## PROBLEM REQUIREMENTS
Please recast the records from the line with "Open the cloud service platform icon" to the line with "pyautogui.click(x=22, y=415)" as a Markdown table with the columns Row and Record line. Skip blank lines and leave the pictures out.

## DATASET ENTRIES
BEGIN

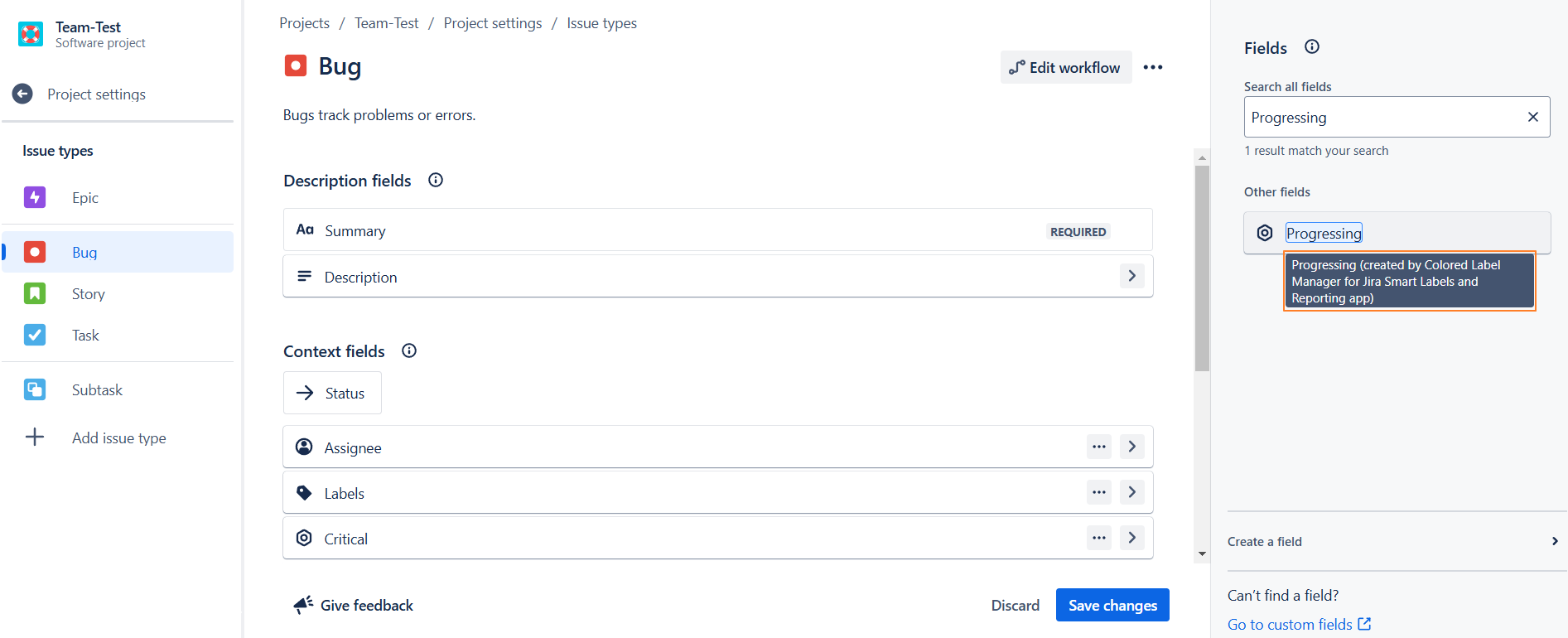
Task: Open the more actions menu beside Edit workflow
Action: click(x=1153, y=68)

END
BEGIN

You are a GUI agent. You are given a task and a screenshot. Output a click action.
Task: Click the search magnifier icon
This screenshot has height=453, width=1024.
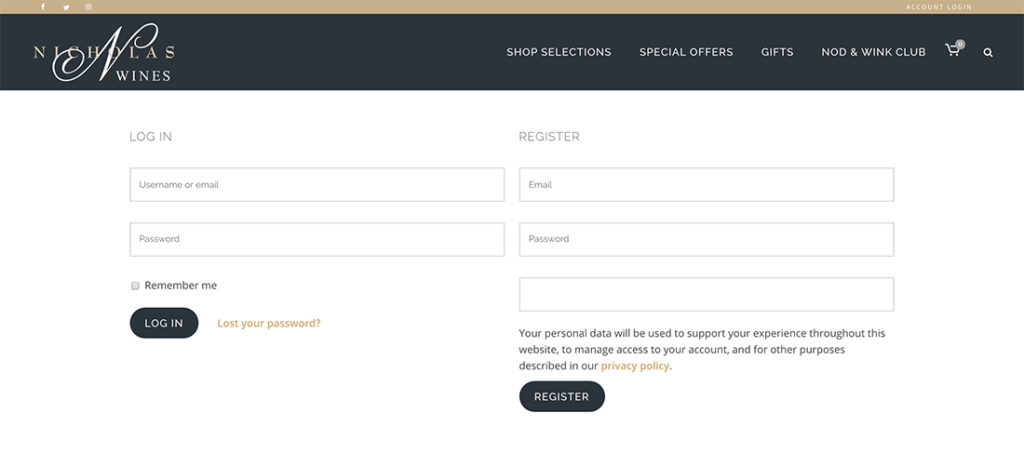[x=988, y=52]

END
BEGIN

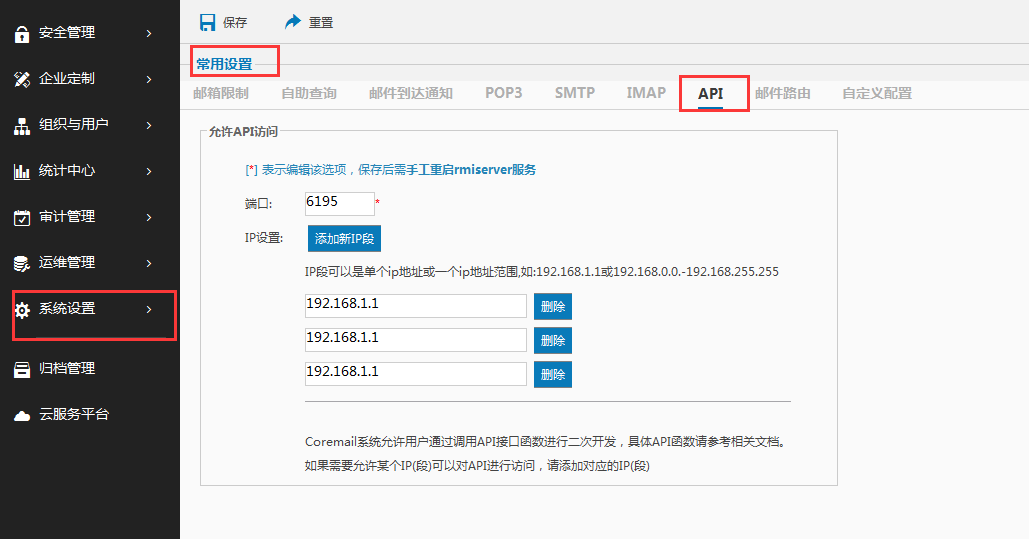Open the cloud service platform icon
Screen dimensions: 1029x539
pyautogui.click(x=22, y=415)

END

## IN RESPONSE
| Row | Record line |
|---|---|
| 1 | Open the cloud service platform icon |
| 2 | Screen dimensions: 1029x539 |
| 3 | pyautogui.click(x=22, y=415) |